Now, in the example above, the terms being compared are just that: terms. However, in general each side can be a math expression. So we can define a relation to be:
<relation> ::= <expression> <relop> <expression> |
where the expressions we're talking about here are the old numeric type, and the relops are any of the usual symbols
=, <> ( or !=), <, >, <=, and >=
If you think about it a bit, you'll agree that, since this kind of predicate has a single Boolean value, TRUE or FALSE, as its result, it is really just another kind of factor. So we can expand the definition of a Boolean factor above to read:
<b-factor> ::= <b-literal> | <b-variable> | (<b-expression>) | <relation> |
That's the connection! The relops and the relation they define serve to wed the two kinds of algebra.

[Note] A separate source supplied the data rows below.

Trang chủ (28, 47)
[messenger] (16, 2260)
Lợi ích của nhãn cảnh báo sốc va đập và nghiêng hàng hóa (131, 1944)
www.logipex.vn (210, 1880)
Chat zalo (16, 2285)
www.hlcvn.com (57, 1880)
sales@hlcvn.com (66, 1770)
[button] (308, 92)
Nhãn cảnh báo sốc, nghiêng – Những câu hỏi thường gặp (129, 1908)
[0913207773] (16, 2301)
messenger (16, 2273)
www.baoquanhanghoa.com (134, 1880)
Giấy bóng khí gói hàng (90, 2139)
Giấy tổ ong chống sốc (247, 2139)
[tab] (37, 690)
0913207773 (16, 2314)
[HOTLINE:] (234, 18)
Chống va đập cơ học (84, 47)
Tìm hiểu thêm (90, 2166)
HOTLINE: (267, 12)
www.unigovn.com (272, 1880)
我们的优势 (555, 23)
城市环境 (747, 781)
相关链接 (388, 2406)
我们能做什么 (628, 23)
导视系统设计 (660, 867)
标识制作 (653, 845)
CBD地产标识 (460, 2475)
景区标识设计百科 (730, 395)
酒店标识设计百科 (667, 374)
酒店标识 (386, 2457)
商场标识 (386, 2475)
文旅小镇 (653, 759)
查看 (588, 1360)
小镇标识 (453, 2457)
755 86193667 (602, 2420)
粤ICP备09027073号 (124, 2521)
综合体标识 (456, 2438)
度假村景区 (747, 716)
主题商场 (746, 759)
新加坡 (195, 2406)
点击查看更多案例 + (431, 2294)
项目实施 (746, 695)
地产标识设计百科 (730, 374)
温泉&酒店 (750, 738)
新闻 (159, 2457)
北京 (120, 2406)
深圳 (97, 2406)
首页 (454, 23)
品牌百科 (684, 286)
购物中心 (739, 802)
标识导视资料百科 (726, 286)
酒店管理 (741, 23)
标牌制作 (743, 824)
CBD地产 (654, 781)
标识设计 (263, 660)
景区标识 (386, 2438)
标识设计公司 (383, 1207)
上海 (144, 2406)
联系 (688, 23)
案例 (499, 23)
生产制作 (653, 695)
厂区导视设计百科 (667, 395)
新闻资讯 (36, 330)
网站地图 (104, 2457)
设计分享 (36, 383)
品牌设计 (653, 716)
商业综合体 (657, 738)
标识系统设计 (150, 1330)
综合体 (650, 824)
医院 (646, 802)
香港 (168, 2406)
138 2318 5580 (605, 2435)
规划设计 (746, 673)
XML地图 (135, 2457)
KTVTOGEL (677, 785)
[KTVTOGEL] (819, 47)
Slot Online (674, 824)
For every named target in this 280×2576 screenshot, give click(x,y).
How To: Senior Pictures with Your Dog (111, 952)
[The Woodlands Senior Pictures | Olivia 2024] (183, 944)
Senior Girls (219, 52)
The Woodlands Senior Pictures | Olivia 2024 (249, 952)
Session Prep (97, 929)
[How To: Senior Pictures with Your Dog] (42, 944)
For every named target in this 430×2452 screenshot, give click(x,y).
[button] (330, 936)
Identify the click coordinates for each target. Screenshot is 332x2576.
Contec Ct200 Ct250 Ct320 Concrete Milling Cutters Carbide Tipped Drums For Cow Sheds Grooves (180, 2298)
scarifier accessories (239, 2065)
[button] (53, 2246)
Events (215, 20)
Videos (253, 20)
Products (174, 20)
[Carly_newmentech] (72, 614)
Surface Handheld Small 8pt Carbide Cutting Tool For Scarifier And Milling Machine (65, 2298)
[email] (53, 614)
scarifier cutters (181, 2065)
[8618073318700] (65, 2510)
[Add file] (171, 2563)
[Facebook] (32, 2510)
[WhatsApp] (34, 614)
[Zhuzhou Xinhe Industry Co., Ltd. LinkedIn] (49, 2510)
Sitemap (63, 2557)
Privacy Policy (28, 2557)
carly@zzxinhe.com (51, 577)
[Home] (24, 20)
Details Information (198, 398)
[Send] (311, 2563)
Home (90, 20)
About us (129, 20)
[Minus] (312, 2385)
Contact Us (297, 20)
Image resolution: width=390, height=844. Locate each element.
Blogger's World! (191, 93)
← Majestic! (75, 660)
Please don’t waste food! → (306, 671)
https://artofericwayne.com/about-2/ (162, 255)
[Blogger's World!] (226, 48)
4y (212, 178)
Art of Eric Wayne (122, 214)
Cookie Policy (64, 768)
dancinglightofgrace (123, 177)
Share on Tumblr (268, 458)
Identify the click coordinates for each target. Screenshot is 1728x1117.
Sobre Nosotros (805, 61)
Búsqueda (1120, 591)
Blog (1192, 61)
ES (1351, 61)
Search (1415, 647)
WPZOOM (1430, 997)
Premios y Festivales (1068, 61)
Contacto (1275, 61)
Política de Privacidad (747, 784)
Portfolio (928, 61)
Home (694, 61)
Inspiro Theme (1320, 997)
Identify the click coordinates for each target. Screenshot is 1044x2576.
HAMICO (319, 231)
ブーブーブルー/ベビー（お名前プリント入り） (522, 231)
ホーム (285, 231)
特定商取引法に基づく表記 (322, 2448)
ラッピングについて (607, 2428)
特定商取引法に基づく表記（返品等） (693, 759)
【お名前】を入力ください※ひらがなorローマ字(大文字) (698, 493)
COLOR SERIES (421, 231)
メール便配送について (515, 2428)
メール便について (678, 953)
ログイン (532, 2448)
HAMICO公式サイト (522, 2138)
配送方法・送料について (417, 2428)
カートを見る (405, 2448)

It is worth noting that this implies a hierarchy where the arithmetic expression has a higher precedence that a Boolean factor, and therefore than all the Boolean operators. If you write out the precedence levels for all the operators, you arrive at the following list:
Level | Syntax Element | Operator |
---|---|---|
0 | factor | literal, variable |
1 | signed factor | unary minus |
2 | term | *, / |
3 | expression | +, - |
4 | b-factor | literal, variable, relop |
5 | not-factor | NOT |
6 | b-term | AND |
7 | b-expression | OR, XOR |
If we're willing to accept that many precedence levels, this grammar seems reasonable. Unfortunately, it won't work! The grammar may be great in theory, but it's no good at all in the practice of a top-down parser. To see the problem, consider the code fragment:
IF ((((((A + B + C) < 0 ) AND …. |
When the parser is parsing this code, it knows after it sees the IF token that a Boolean expression is supposed to be next. So it can set up to begin evaluating such an expression. But the first expression in the example is an arithmetic expression, A + B + C. What's worse, at the point that the parser has read this much of the input line:
IF ((((((A |
it still has no way of knowing which kind of expression it's dealing with. That won't do, because we must have different recognizers for the two cases. The situation can be handled without changing any of our definitions, but only if we're willing to accept an arbitrary amount of backtracking to work our way out of bad guesses. No compiler writer in his right mind would agree to that.
What's going on here is that the beauty and elegance of BNF grammar has met face to face with the realities of compiler technology.
To deal with this situation, compiler writers have had to make compromises so that a single parser can handle the grammar without backtracking.